Disappointed donors see Vietnam slowing reforms

HAI PHONG, June 15, 1999 (Reuters) - International donors expressed discontent with Vietnam on Tuesday, despite pledges from the communist-ruled country to further economic and political reform.

``We are disappointed,'' said one western ambassador during a break in a mid-year meeting between the Hanoi government and its foreign backers. ``There was a reaffirmation that the state sector would keep a dominant role in the economy.''

Donors and foreign investors are losing patience as Hanoi is seen to backslide on promises of political and economic reform, analysts say.

The donors, while committed to seeing this impoverished nation of 79 million people drag itself into the modern world, seem set to issue a collective groan, analysts say.

``Every year it is the same,'' said one senior Western diplomat. ``They say they welcome assistance, we say what about reforms?
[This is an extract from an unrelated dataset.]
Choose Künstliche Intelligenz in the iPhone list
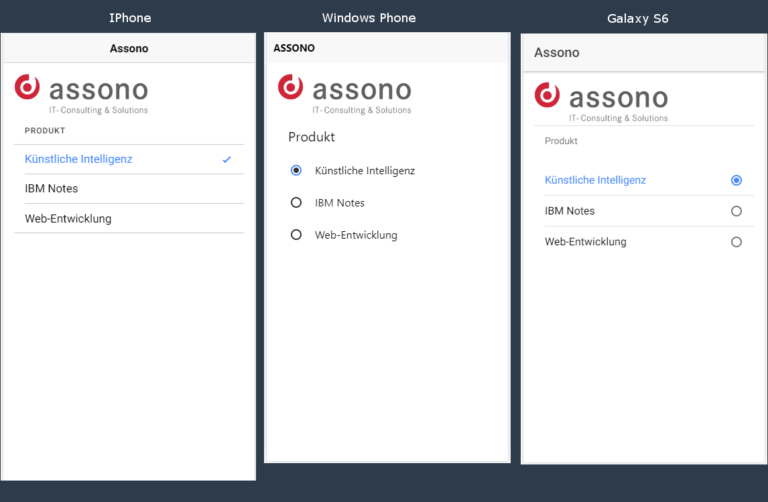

They say sure, and we say when?''

In a sign of increasing frustration, German ambassador to Hanoi, Wolfgang Erck, late last week broke with diplomatic protocol and launched a stinging attack on what he saw as an increasingly intolerant and conservative regime.

Erck voiced concern about human rights and said aid to Vietnam could be affected if Hanoi did not deepen reform and free state shackles that are seen to inhibit market economics.

``We have the impression there is less tolerance now, more limitations for the press (and) religious communities, and we have concerns over other sectors...(such as) political prisoners,'' he said.

Donors and foreign investors have in recent years become increasingly critical of Hanoi's perceived backsliding on promised reforms, including the promotion of the country's small but hamstrung private sector.

The meeting gathered Vietnam and the World Bank Consultative Group (CG) of bilateral and multilateral donors in a mid-year review of reform and official development assistance (ODA).

Andrew Steer, director in Vietnam for the World Bank, said Hanoi had marked impressive progress since it launched tentative reforms in the late 1980s, but those gains could possibly be reversed.

``Last year we met at a time when we were very concerned,'' said Steer. ``Today the situation is more serious than it was last year.''

One participant in the meeting said many donor calls for concrete reform in key areas were rejected.

``The Vietnamese totally rebuffed any approaches...on most sensitive issues,'' he said.

Major areas of concern include a cumbersome and inefficient state sector, discriminatory business regulations, the lack of a comprehensive legal framework and a shaky banking sector.

Participants in the meeting said no new pledges of aid would be made, but that recommendations on implementation and long-term development assistance would be devised for further consideration at the next full annual donors' meeting due in December.